As she cleaned the bathroom the next day, Nazneen thought of Hasina. Fate, it seemed, had turned Hasina's life around and around, tossed and twisted it like a baby rat, naked and blind, in the jaws of a dog. And yet Hasina did not see it. She examined the bite marks on her body, and for each one she held herself accountable.
This is where I savaged myself, here and here and here.
She dusted off the sewing machine and settled down to work. Chanu, who seemed to have slipped out of the work habit, fussed around.
'She must not overdo it,' he said. Whenever he wanted to emphasize her fragility, he put her at this linguistic remove.
'She will not overdo it,' muttered Nazneen. I've already overdone it, she thought to herself.
'She is still under doctor's orders.'
Whatever I have done is done.
This thought came to her, as fresh and stunning as the greatest of scientific breakthroughs, or ecstatic revelations.
'She is supposed to be taking bed rest.'
Now I have earned myself a place in hell for all eternity. That much is settled. At least it is settled.
'Her husband also recommends it.'
A degree or two hotter, a year or two more or less. What does it matter?
'She really ought to listen to him.'
Good. That's it, then. That is it.
'She doesn't seem to be listening.'
'Oh, she is,' said Nazneen, 'she's listening. But she is not obeying.'
Chanu smiled expectantly, waiting for the joke to be explained. The smile lingered a while around his lips, while his eyes scanned her face and then the room, looking for clues, for changes. 'All right then,' he said, after a while. 'I have some reading to do. Shahana! Bibi! Quick. Who is going to turn the pages for me?'
It was an August afternoon, warm and sunless. The estate seemed muffled by the thick grey sky, dense as a blanket. Nazneen looked out and up and watched as an aeroplane smeared the grey with white and disappeared behind a coagulation of buildings. She had come to London on an aeroplane, but she could not remember the journey. All she remembered now was being given breakfast, a bowl of cornflakes which had broken some sort of threshold and released a serving of tears. She had borne everything but this strange breakfast. Chanu, she remembered, seemed to understand. He took the bowl and hid it somewhere and promised her this and promised her that and made so many promises that she had to beg him to stop.
That was a long time ago, when she took such things too seriously. She looked over at the old flat in Seasalter House and saw that the window was filled with potted plants. She should have bought plants and tended and loved them. All those years ago she should have bought seeds. She should have sewn new covers for the sofa and the armchairs. She should have thrown away the wardrobe, or at least painted it. She should have plastered the wall and painted that too. She should have put Chanu's certificates on the wall. But she had left everything undone.

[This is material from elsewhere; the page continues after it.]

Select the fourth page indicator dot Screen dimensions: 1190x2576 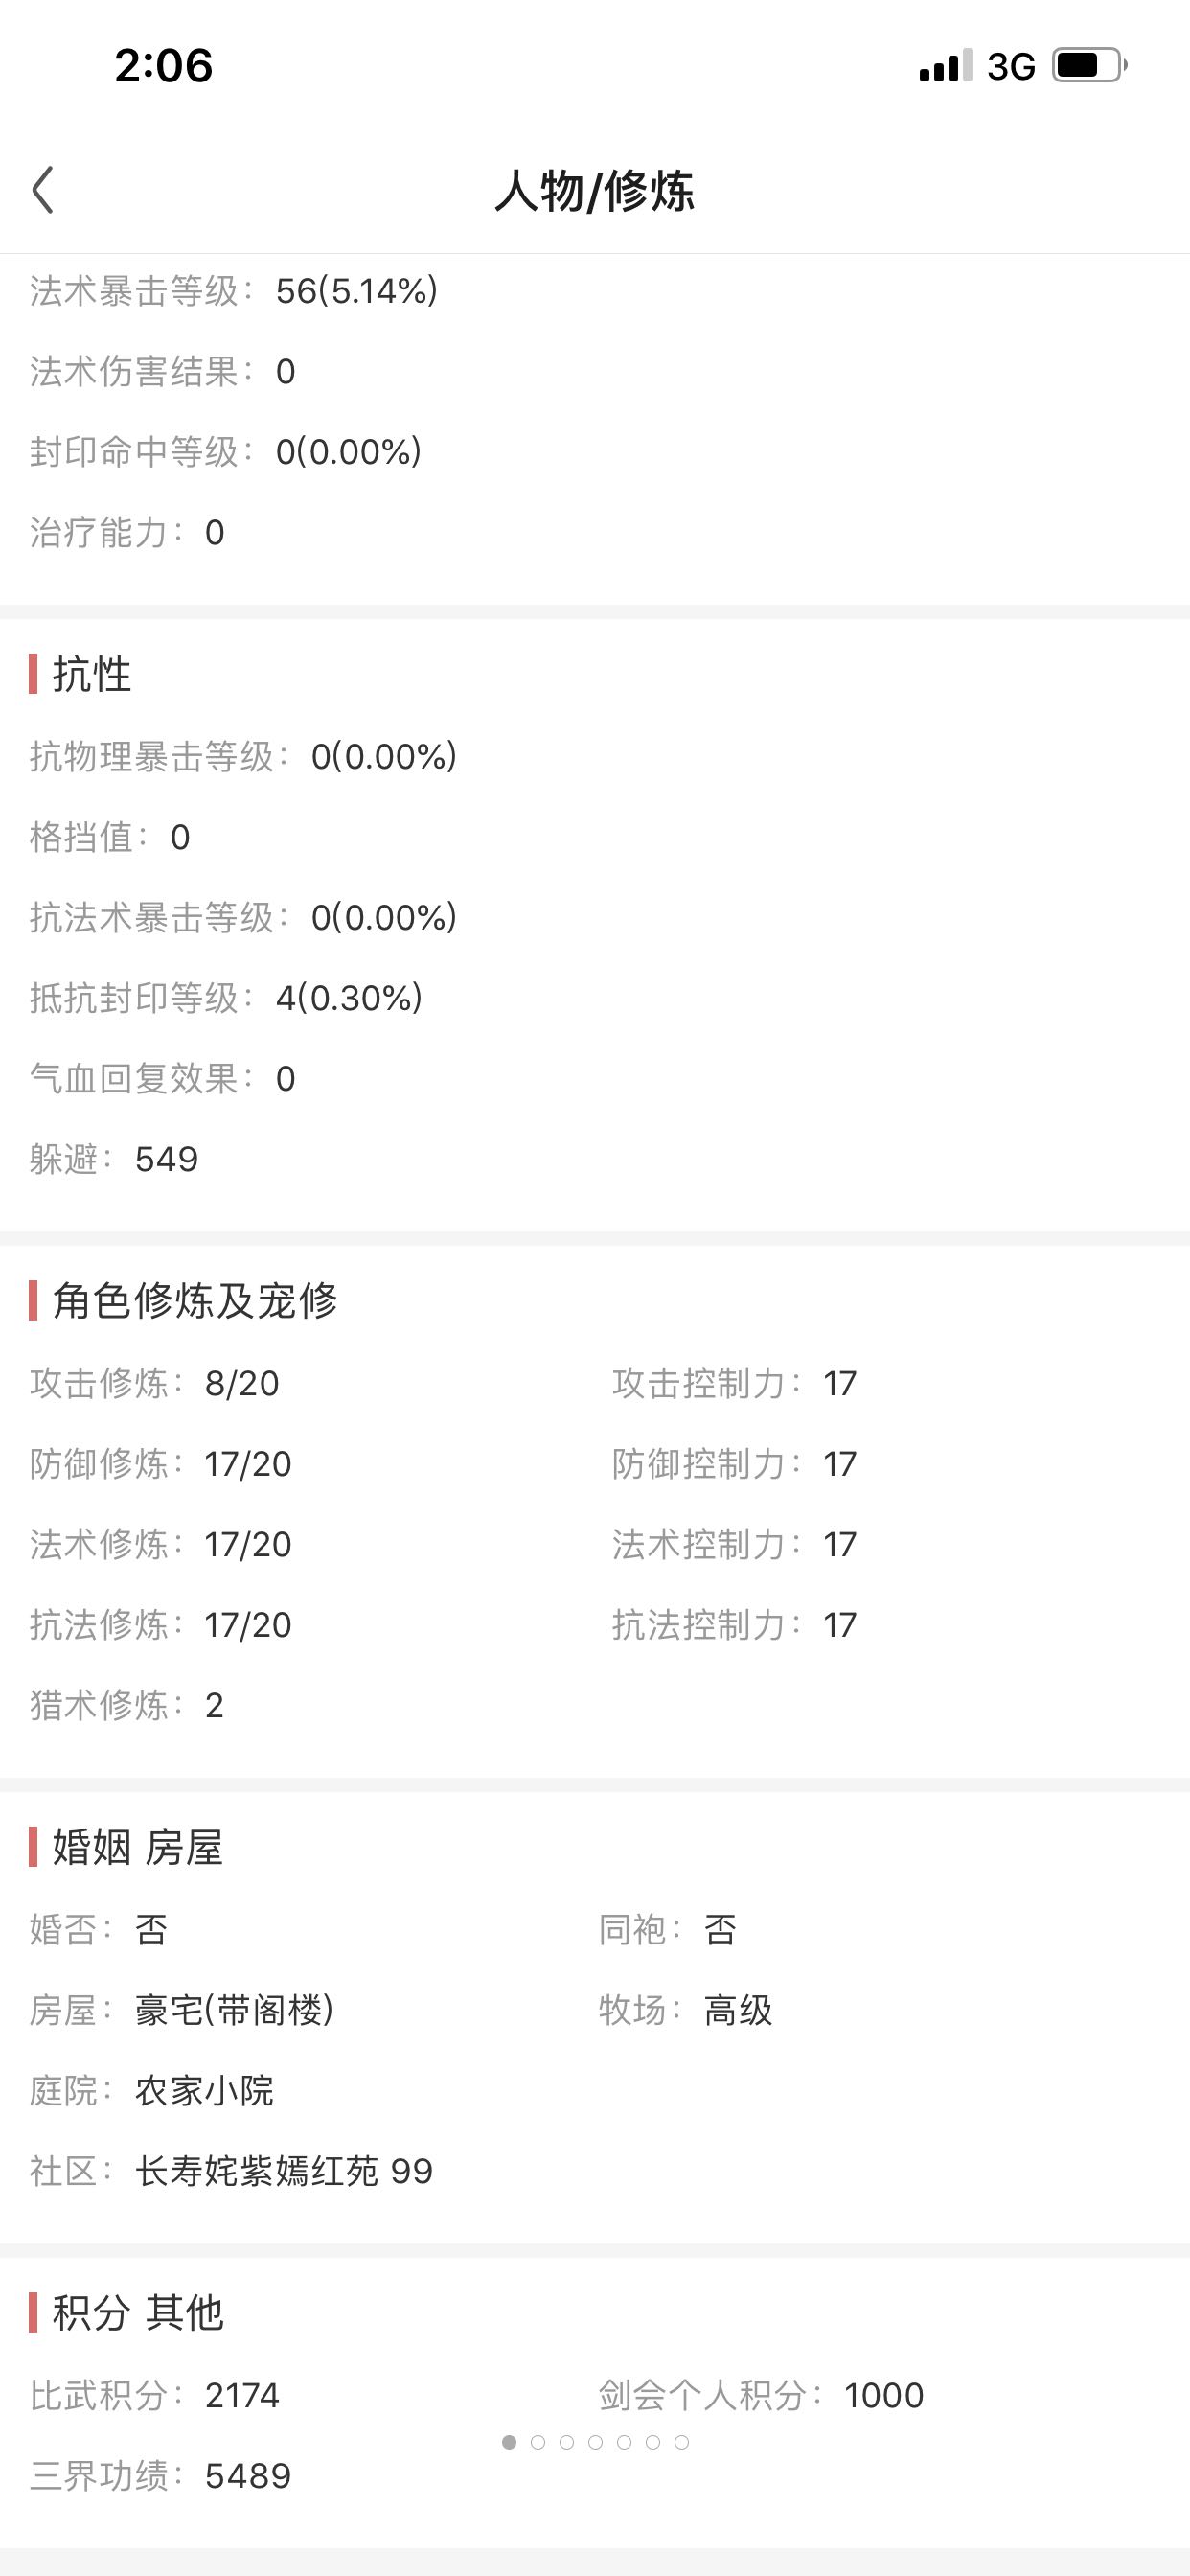(595, 2442)
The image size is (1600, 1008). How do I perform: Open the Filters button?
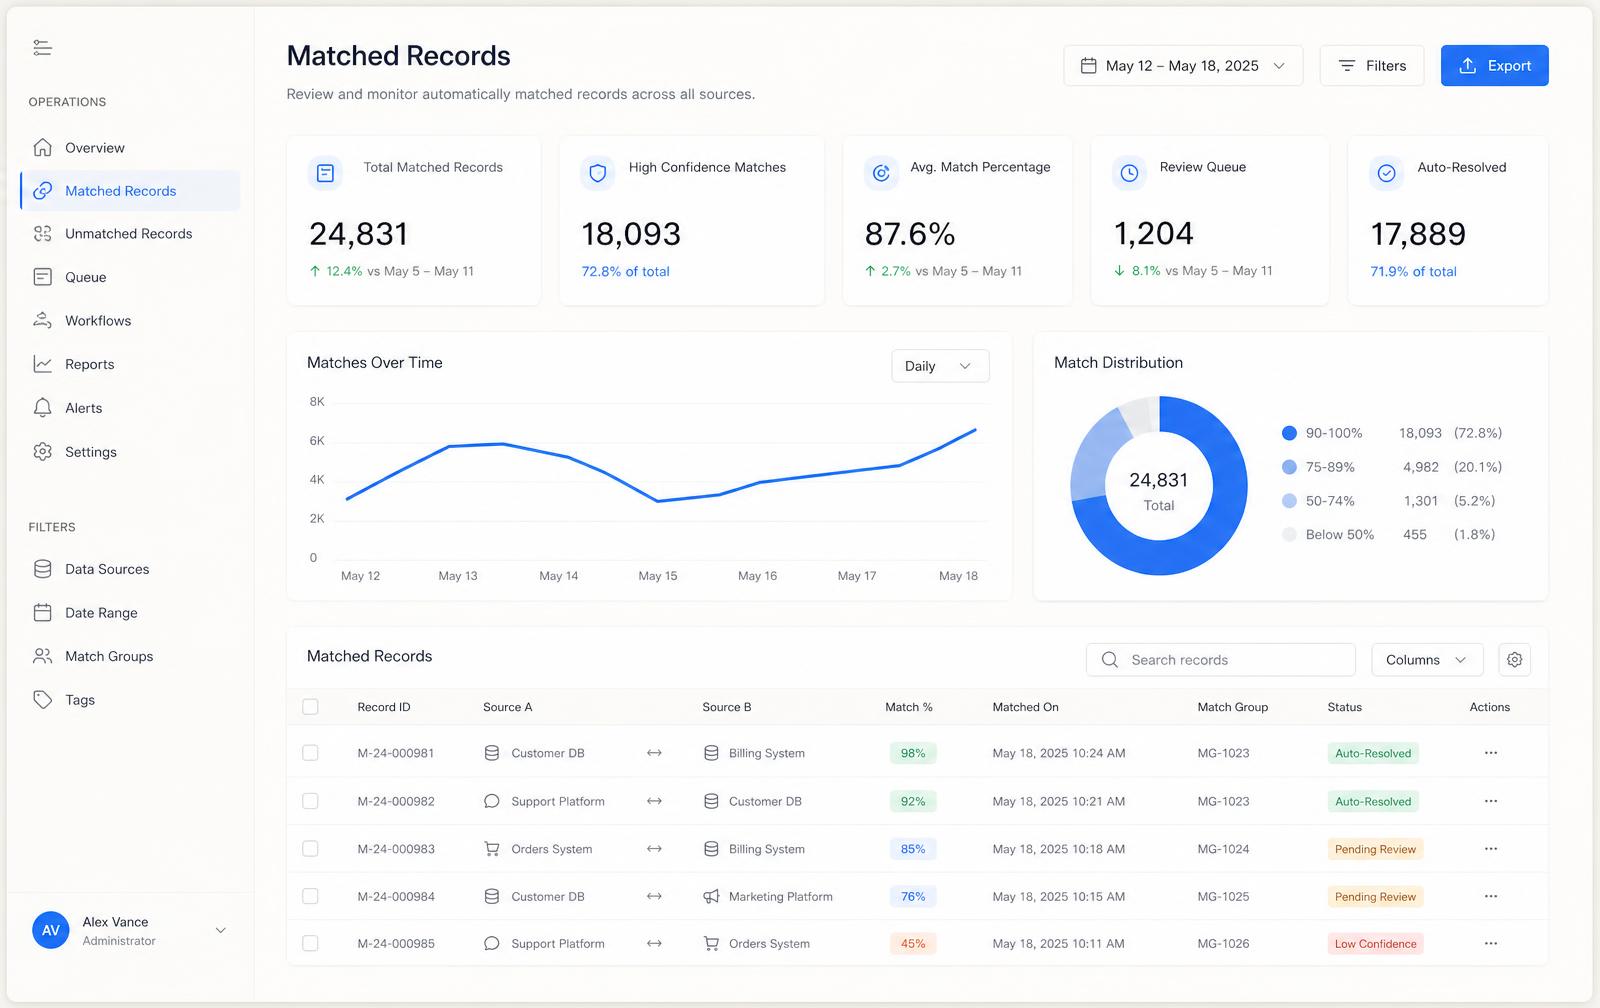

For so many years, all the permanent fixtures of her life had felt so temporary. There was no reason to change anything, no time to grow anything. And now, somehow, it felt too late.
She looked across at the brickwork, flaking beneath the windowsill, black within the cracks like dirt caught beneath fingernails. She had spent nearly half her life here and she wondered if she would die here as well.